Bal populaire. Apogée des commémorations, lundi 25 août au soir, une grande cérémonie sur la place de l’Hôtel-de-Ville rappellera la joie et le soulagement des Parisiens au moment de la libération. Après les traditionnels discours du Président de la République et de la maire de Paris, la façade de la Mairie de Paris sera illuminée de mille feux par un spectacle son et lumière. Un show à partir de 21h30 qui permettra de retracer les principaux événements marquants de la Deuxième guerre mondiale et bien sûr de la libération de Paris. Et à partir de 22h, place aux danseurs. Tango, cha-cha-cha, swing, valse, polka et autres danses musettes prendront d’assaut la place, sous le regard d’une animatrice habituée des bals sur le canal de l’Ourcq, la bien nommée Bâronne de Paname.

Lundi 25 août, sur la place de l’Hôtel-de-Ville, 4e.

Une exposition gratuite sur cette semaine historique. Une semaine riche en émotions. Du 19 au 26 août 1944, Paris s’insurge, se mobilise… et espère les renforts des troupes débarquées en Normandie. C’est à ce tournant dans l’histoire de la capitale occupée depuis quatre ans que se concentre la petite exposition gratuite à l’Hôtel-de-Ville: «Libération de Paris: Août 1944, le combat pour la liberté». Des affiches, journaux, photos d’époque racontent le soulèvement de la capitale. Mais des objets personnels, offerts par des Parisiens, viennent aussi nourrir l’exposition, réalisée en partenariat avec le musée Jean-Moulin.

Gratuit. Jusqu’au 27 septembre, salle Saint-Jean, à l’Hôtel-de-Ville, du lundi au samedi de 10h à 19h.

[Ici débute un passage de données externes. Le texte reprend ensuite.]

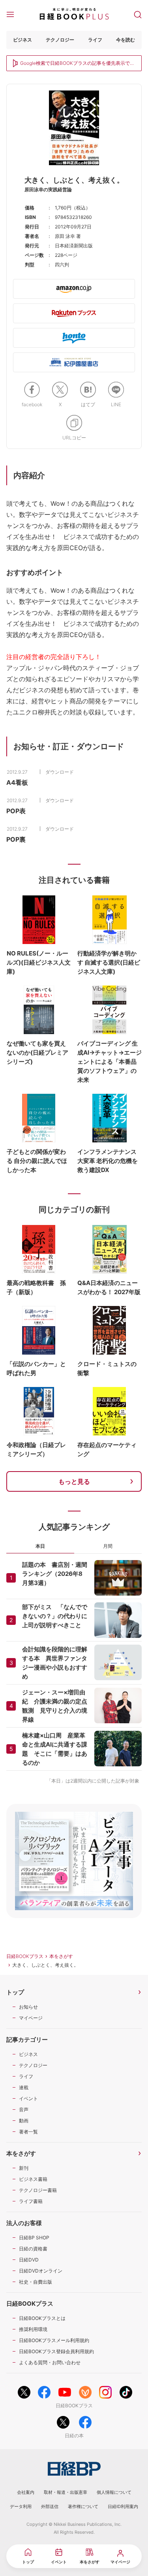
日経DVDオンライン (40, 2271)
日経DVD (29, 2260)
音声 (23, 2109)
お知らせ (28, 2007)
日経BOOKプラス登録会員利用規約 (56, 2351)
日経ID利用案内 (123, 2506)
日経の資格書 (33, 2249)
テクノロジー (60, 40)
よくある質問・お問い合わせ (50, 2362)
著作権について (83, 2506)
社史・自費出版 (35, 2282)
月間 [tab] (107, 1546)
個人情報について (114, 2492)
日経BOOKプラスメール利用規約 (54, 2340)
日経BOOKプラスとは (42, 2318)
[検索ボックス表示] (138, 13)
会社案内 (25, 2492)
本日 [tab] (40, 1546)
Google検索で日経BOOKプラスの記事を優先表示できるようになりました (77, 63)
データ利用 (21, 2506)
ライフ (95, 40)
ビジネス (22, 40)
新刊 (23, 2168)
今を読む (125, 40)
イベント (28, 2098)
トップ (15, 1992)
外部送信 (49, 2506)
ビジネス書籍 (33, 2179)
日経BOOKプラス (24, 1956)
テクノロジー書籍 (38, 2190)
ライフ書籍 (31, 2201)
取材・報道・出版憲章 (65, 2492)
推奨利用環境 (33, 2329)
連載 (23, 2087)
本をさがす (61, 1956)
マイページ (31, 2018)
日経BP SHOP (34, 2238)
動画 (23, 2121)
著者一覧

Mise en perspective de l’Histoire de la libération de Paris. La mémoire revisitée et la guerre des images. «Paris libéré, Paris photographié, Paris exposé», au musée Carnavalet, invite les visiteurs à analyser les images qui nous sont restées de la libération de Paris. Mais se penche aussi sur les images manquantes et les légendes construites a posteriori. Des photos de Robert Doisneau et Jean Séeberger notamment montrent les résistants et leurs quelques armes, les femmes fêtant l’arrivée des chars américains ou encore le défilé des troupes sur les Champs-Elysées. Un parcours qui met en perspective l’Histoire officielle.

Retrouvez notre diaporama sur cette exposition.

De 4 à 8 euros. Au musée Carnavalet Histoire de Paris, 16, rue des Francs, 3e. Jusqu’au 8 février 2015.

Balade en bus. Le musée Carnavalet en partenariat avec la RATP propose également un voyage dans le temps dans les rues de Paris. En effet, c’est à bord d’un bus de l’époque que les visiteurs pourront partir sur les traces du Paris de la libération. Samedi 30 août de 14h à 17h, les curieux visiteront la capitale depuis la porte d’Italie jusqu’à la rue des Francs-Bourgeois juchés sur un bus Renault TN4 datant de1934.